Kammerer was born as Jacques Kammerer on November 2, 1883, in Troyes, France. In 1897, he immigrated to Providence, Rhode Island with his father, Joseph Kammerer, and grandmother, Victorine Kammerer. As a teenager, Kammerer worked in a hat factory and trained as a gymnast at the Providence Boys’ Club. He began performing as an acrobat at Rocky Point Amusement Park's Forest Casino in 1903. He appeared in local minstrel shows and with The Newman Comedy Four. In 1904, Kammerer married Clara Montgomery Higgs. They had three children and divorced in 1911. After the divorce, the children lived with Kammerer’s grandmother, Victorine, and uncle on a dairy farm in Rehoboth, Massachusetts.

==Kammerer & Howland==
Kammerer entered Providence vaudeville as a performer of illustrated songs. In 1910, Kammerer and Edna Howland, a classically trained pianist, began appearing together at the Bijou theatre as “Kammerer & Howland -- Classical Comedy Singing and Talking Act”. The Bijou was specifically designed as a venue for illustrated songs, which were performed between films, and an act like Kammerer & Howland would offer an upward of nine song programs per day at six days per week. The duo joined Fred Homan's Musical Stock Company at the Scenic Temple on Matthewson Street in 1911. Homan's company also included Eddie Dowling. Though it disbanded after only two years, the company was remembered fondly by Rhode Island theatregoers.

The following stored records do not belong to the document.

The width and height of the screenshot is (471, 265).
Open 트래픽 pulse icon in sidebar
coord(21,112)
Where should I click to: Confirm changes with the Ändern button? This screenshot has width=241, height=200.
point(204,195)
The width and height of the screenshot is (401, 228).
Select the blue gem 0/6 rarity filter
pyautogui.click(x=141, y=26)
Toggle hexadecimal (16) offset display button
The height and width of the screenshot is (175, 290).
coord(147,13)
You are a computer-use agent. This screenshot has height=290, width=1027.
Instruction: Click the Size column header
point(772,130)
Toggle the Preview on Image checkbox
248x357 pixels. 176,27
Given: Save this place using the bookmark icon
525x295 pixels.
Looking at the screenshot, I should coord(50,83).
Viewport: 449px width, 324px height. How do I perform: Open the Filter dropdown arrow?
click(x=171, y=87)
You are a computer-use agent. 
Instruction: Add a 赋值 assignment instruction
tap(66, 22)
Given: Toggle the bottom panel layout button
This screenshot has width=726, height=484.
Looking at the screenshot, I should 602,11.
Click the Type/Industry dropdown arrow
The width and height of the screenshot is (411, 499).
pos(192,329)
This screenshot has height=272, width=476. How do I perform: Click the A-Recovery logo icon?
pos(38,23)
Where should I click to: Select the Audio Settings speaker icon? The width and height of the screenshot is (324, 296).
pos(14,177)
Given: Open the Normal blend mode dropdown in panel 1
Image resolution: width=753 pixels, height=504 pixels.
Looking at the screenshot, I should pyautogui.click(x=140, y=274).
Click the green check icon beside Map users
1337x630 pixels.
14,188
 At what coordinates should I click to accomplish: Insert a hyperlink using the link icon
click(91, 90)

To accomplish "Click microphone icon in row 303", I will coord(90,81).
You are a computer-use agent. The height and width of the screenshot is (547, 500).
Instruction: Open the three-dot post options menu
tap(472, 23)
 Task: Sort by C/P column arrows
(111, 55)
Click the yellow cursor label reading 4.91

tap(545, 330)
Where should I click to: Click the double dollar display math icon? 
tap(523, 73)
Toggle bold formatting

Kammerer & Howland appeared on Marcus Loew’s national circuit for the first time in 1913. They toured North America on the Loew’s circuit for four years, and were known for comedic songs, clever banter, acrobatic dancing, and for Kammerer’s impersonations of Ford Sterling, Charlie Chaplin, and Bert Williams. Kammerer & Howland were billed alongside celebrated entertainers, such as Will Rogers and Marie Stoddard. In 1914, Kammerer joined the White Rats of America, a labor union organized by theatre employees in an effort to destabilize the Vaudeville Managers Association.

Toward the end of the decade, Kammerer & Howland appeared together in American burlesque. They married and had one child, Donald L. Kammerer, born in Missouri during Kammerer and Howland’s tour with the 1919-1920 season of Pat White’s Gaiety Girls. The cast included Joe Yule and Nell Carter, who welcomed their only child, Mickey Rooney, while on the same tour.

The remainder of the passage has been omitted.